((

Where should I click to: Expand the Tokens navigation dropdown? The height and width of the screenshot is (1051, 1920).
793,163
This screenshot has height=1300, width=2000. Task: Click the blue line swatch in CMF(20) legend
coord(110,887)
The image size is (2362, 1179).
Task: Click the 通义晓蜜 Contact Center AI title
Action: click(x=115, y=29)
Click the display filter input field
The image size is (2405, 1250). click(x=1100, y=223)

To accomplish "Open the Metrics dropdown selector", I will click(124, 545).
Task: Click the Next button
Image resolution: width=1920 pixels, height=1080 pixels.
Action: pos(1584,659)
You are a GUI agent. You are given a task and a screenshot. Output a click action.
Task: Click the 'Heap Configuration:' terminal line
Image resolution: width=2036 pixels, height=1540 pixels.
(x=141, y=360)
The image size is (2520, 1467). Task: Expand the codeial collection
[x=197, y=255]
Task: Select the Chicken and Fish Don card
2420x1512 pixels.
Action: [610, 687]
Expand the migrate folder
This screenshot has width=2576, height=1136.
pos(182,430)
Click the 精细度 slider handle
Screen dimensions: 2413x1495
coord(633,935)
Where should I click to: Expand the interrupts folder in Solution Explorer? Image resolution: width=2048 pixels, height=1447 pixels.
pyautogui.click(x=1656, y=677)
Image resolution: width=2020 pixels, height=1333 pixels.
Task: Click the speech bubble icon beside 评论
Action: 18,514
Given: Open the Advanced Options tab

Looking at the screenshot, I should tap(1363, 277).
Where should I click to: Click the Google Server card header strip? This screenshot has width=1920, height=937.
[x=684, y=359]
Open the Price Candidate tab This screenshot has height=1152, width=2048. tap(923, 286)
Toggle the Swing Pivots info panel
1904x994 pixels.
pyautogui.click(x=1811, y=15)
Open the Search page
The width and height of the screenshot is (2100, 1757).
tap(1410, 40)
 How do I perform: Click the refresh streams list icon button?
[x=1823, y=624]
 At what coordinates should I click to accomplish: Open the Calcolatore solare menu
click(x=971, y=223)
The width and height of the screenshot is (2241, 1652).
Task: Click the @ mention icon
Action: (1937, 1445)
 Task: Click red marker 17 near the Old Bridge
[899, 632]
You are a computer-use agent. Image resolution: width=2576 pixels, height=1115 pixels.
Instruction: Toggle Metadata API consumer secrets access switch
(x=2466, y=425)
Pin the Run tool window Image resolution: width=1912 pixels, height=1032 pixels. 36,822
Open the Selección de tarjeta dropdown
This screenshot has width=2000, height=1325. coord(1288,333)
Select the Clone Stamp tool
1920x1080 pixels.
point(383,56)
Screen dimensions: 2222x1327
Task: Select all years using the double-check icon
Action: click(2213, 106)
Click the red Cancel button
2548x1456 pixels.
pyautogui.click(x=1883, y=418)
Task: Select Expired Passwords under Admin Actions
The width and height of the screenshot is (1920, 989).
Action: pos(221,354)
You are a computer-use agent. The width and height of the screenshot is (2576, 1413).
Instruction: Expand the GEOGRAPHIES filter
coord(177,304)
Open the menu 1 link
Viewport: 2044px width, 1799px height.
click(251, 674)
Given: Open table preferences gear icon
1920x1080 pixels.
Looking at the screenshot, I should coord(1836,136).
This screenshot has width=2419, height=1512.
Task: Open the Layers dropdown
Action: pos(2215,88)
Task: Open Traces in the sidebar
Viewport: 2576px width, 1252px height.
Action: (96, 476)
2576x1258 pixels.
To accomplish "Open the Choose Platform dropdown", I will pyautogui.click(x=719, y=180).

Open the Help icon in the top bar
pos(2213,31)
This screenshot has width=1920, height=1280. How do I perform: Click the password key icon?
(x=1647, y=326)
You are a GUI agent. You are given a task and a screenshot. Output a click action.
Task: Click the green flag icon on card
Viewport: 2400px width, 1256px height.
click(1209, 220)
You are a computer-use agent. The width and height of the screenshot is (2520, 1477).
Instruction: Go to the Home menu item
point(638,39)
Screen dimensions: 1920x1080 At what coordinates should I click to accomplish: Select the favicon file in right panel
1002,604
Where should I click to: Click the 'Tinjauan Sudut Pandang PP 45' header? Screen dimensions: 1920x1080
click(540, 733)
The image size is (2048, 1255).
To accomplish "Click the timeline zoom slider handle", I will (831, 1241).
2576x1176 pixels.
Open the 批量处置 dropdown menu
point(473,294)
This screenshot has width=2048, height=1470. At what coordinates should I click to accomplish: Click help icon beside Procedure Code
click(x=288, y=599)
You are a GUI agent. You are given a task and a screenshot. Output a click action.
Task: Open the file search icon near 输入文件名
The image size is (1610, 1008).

))

From the first entry above to the last, repeat everything exactly.

RESULT OF THIS TASK
Where should I click to: Expand the Tokens navigation dropdown? The height and width of the screenshot is (1051, 1920).
793,163
This screenshot has height=1300, width=2000. Task: Click the blue line swatch in CMF(20) legend
coord(110,887)
The image size is (2362, 1179).
Task: Click the 通义晓蜜 Contact Center AI title
Action: click(x=115, y=29)
Click the display filter input field
The image size is (2405, 1250). click(x=1100, y=223)

To accomplish "Open the Metrics dropdown selector", I will click(124, 545).
Task: Click the Next button
Image resolution: width=1920 pixels, height=1080 pixels.
Action: pos(1584,659)
You are a GUI agent. You are given a task and a screenshot. Output a click action.
Task: Click the 'Heap Configuration:' terminal line
Image resolution: width=2036 pixels, height=1540 pixels.
(x=141, y=360)
The image size is (2520, 1467). Task: Expand the codeial collection
[x=197, y=255]
Task: Select the Chicken and Fish Don card
2420x1512 pixels.
Action: [610, 687]
Expand the migrate folder
This screenshot has width=2576, height=1136.
pos(182,430)
Click the 精细度 slider handle
Screen dimensions: 2413x1495
coord(633,935)
Where should I click to: Expand the interrupts folder in Solution Explorer? Image resolution: width=2048 pixels, height=1447 pixels.
pyautogui.click(x=1656, y=677)
Image resolution: width=2020 pixels, height=1333 pixels.
Task: Click the speech bubble icon beside 评论
Action: 18,514
Given: Open the Advanced Options tab

Looking at the screenshot, I should tap(1363, 277).
Where should I click to: Click the Google Server card header strip? This screenshot has width=1920, height=937.
[x=684, y=359]
Open the Price Candidate tab This screenshot has height=1152, width=2048. tap(923, 286)
Toggle the Swing Pivots info panel
1904x994 pixels.
pyautogui.click(x=1811, y=15)
Open the Search page
The width and height of the screenshot is (2100, 1757).
tap(1410, 40)
 How do I perform: Click the refresh streams list icon button?
[x=1823, y=624]
 At what coordinates should I click to accomplish: Open the Calcolatore solare menu
click(x=971, y=223)
The width and height of the screenshot is (2241, 1652).
Task: Click the @ mention icon
Action: (1937, 1445)
 Task: Click red marker 17 near the Old Bridge
[899, 632]
You are a computer-use agent. Image resolution: width=2576 pixels, height=1115 pixels.
Instruction: Toggle Metadata API consumer secrets access switch
(x=2466, y=425)
Pin the Run tool window Image resolution: width=1912 pixels, height=1032 pixels. 36,822
Open the Selección de tarjeta dropdown
This screenshot has width=2000, height=1325. coord(1288,333)
Select the Clone Stamp tool
1920x1080 pixels.
point(383,56)
Screen dimensions: 2222x1327
Task: Select all years using the double-check icon
Action: click(2213, 106)
Click the red Cancel button
2548x1456 pixels.
pyautogui.click(x=1883, y=418)
Task: Select Expired Passwords under Admin Actions
The width and height of the screenshot is (1920, 989).
Action: pos(221,354)
You are a computer-use agent. The width and height of the screenshot is (2576, 1413).
Instruction: Expand the GEOGRAPHIES filter
coord(177,304)
Open the menu 1 link
Viewport: 2044px width, 1799px height.
click(251, 674)
Given: Open table preferences gear icon
1920x1080 pixels.
Looking at the screenshot, I should coord(1836,136).
This screenshot has width=2419, height=1512.
Task: Open the Layers dropdown
Action: pos(2215,88)
Task: Open Traces in the sidebar
Viewport: 2576px width, 1252px height.
Action: (96, 476)
2576x1258 pixels.
To accomplish "Open the Choose Platform dropdown", I will pyautogui.click(x=719, y=180).

Open the Help icon in the top bar
pos(2213,31)
This screenshot has width=1920, height=1280. How do I perform: Click the password key icon?
(x=1647, y=326)
You are a GUI agent. You are given a task and a screenshot. Output a click action.
Task: Click the green flag icon on card
Viewport: 2400px width, 1256px height.
click(1209, 220)
You are a computer-use agent. The width and height of the screenshot is (2520, 1477).
Instruction: Go to the Home menu item
point(638,39)
Screen dimensions: 1920x1080 At what coordinates should I click to accomplish: Select the favicon file in right panel
1002,604
Where should I click to: Click the 'Tinjauan Sudut Pandang PP 45' header? Screen dimensions: 1920x1080
click(540, 733)
The image size is (2048, 1255).
To accomplish "Click the timeline zoom slider handle", I will (831, 1241).
2576x1176 pixels.
Open the 批量处置 dropdown menu
point(473,294)
This screenshot has width=2048, height=1470. At what coordinates should I click to accomplish: Click help icon beside Procedure Code
click(x=288, y=599)
You are a GUI agent. You are given a task and a screenshot. Output a click action.
Task: Open the file search icon near 输入文件名
The image size is (1610, 1008).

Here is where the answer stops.